March 05, 2007

Our Word for the Day

leadership

1 : the office or position of a leader
2 : capacity to lead
3 : the act or an instance of leading -- Merriam-Webster's Online Dictionary
Not remotely leadership.

Remarkably bad, warmongering leadership.

Flabby, weak-kneed, close to non-existent leadership.

On a related note, allow me to point out an interesting aspect of today's WaPo story about the growing Walter Reed scandal that may go largely unnoticed. The first and major part of the article details what any honest, intelligent observer knew must be the case: that the criminally negligent treatment accorded to many veterans is very widespread, and hardly limited to only one medical facility. It's very difficult reading, and contains passages like this one:
Sandy Karen was horrified when her 21-year-old son was discharged from the Naval Medical Center in San Diego a few months ago and told to report to the outpatient barracks, only to find the room swarming with fruit flies, trash overflowing and a syringe on the table. "The staff sergeant says, 'Here are your linens' to my son, who can't even stand up," said Karen, of Brookeville, Md. "This kid has an open wound, and I'm going to put him in a room with fruit flies?" She took her son to a hotel instead.

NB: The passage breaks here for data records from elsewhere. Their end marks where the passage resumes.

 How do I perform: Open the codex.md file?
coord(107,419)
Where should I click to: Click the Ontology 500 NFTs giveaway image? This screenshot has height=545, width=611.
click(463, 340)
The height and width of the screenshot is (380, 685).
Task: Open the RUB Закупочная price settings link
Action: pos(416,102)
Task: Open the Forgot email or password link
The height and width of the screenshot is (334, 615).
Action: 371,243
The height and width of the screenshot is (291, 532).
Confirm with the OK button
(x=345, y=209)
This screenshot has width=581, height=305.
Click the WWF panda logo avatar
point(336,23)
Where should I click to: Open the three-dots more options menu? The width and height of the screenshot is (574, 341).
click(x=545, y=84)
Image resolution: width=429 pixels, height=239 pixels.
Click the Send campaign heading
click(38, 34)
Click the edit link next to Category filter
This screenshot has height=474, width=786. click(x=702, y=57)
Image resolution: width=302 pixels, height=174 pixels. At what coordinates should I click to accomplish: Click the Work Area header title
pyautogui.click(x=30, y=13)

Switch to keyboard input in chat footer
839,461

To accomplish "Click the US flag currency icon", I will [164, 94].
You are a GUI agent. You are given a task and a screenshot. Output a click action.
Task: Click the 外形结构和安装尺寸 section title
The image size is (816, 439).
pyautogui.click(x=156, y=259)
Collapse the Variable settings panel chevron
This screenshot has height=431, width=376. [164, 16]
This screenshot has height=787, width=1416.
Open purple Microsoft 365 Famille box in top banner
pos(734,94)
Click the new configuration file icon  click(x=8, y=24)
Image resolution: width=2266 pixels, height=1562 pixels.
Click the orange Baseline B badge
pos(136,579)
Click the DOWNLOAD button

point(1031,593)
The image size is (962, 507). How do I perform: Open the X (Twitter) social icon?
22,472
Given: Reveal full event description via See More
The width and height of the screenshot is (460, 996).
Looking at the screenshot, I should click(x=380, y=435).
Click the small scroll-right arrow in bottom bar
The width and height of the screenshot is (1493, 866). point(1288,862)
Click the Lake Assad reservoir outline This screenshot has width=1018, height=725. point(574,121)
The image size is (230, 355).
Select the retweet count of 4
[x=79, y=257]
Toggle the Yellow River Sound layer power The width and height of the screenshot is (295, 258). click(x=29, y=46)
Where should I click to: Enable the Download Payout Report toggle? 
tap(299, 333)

"My concern is for the others, who don't have a parent or someone to fight for them," Karen said. "These are just kids. Who would have ever looked in on my son?"
But this is what I want to bring to your attention, which comes toward the end of the article:
For years, politicians have received letters from veterans complaining of bad care across the country. Last week, Walter Reed was besieged by members of Congress who toured the hospital and Building 18 to gain first-hand knowledge of the conditions. Many of them have been visiting patients in the hospital for years, but now they are issuing news releases decrying the mistreatment of the wounded.

Sgt. William A. Jones had recently written to his Arizona senators complaining about abuse at the VA hospital in Phoenix. He had written to the president before that. "Not one person has taken the time to respond in any manner," Jones said in an e-mail.

From Ray Oliva, the distraught 70-year-old vet from Kelseyville, Calif., came this: "I wrote a letter to Senators Feinstein and Boxer a few years ago asking why I had to wear Hospital gowns that had holes in them and torn and why some of the Vets had to ask for beds that had good mattress instead of broken and old. Wheel chairs old and tired and the list goes on and on. I never did get a response."
It should be underscored at least several times for emphasis that more than a few members of Congress had been notified and had known of instances of sickening neglect and mistreatment for years now -- and they did precisely nothing. It was only when public outrage finally became uncontainable -- when, as noted earlier in the article, "It all adds up and reaches a kind of tipping point" -- that the government finally took action. Most elected members of our government are cowards by nature: protecting what they take to be their right to an eternal sinecure is their major and often sole concern -- and they believe they protect it most effectively by safely following along after public opinion has made its will known, and never ever getting out in front of it.

Please keep this point in mind in connection with the six steps for action I outlined last week with regard to stopping an attack on Iran. Left to their own mealy-mouthed devices, Congress will do nothing, or as close to nothing as they think they can get away with. If an attack on Iran is to be prevented, along with a possible regional or even global nuclear conflict and the possibility of martial law here in the United States...

IT IS UP TO YOU.

Given my own situation, including my almost complete lack of money and my rotten health, there isn't much more I can do by myself. I've offered my thoughts about actions that can be taken and I'll add more as I think of them, and I've donated any or all of my writing for this purpose, if anyone wants to use it, without credit or compensation to me. A lot more individuals and at least a few organizations need to take on a few of these tasks at a minimum, in a very major, highly visible, continuing way. I still would encourage starting with my first suggestion: a series of full-page ads in the nation's major newspapers, BEGINNING THIS WEEK.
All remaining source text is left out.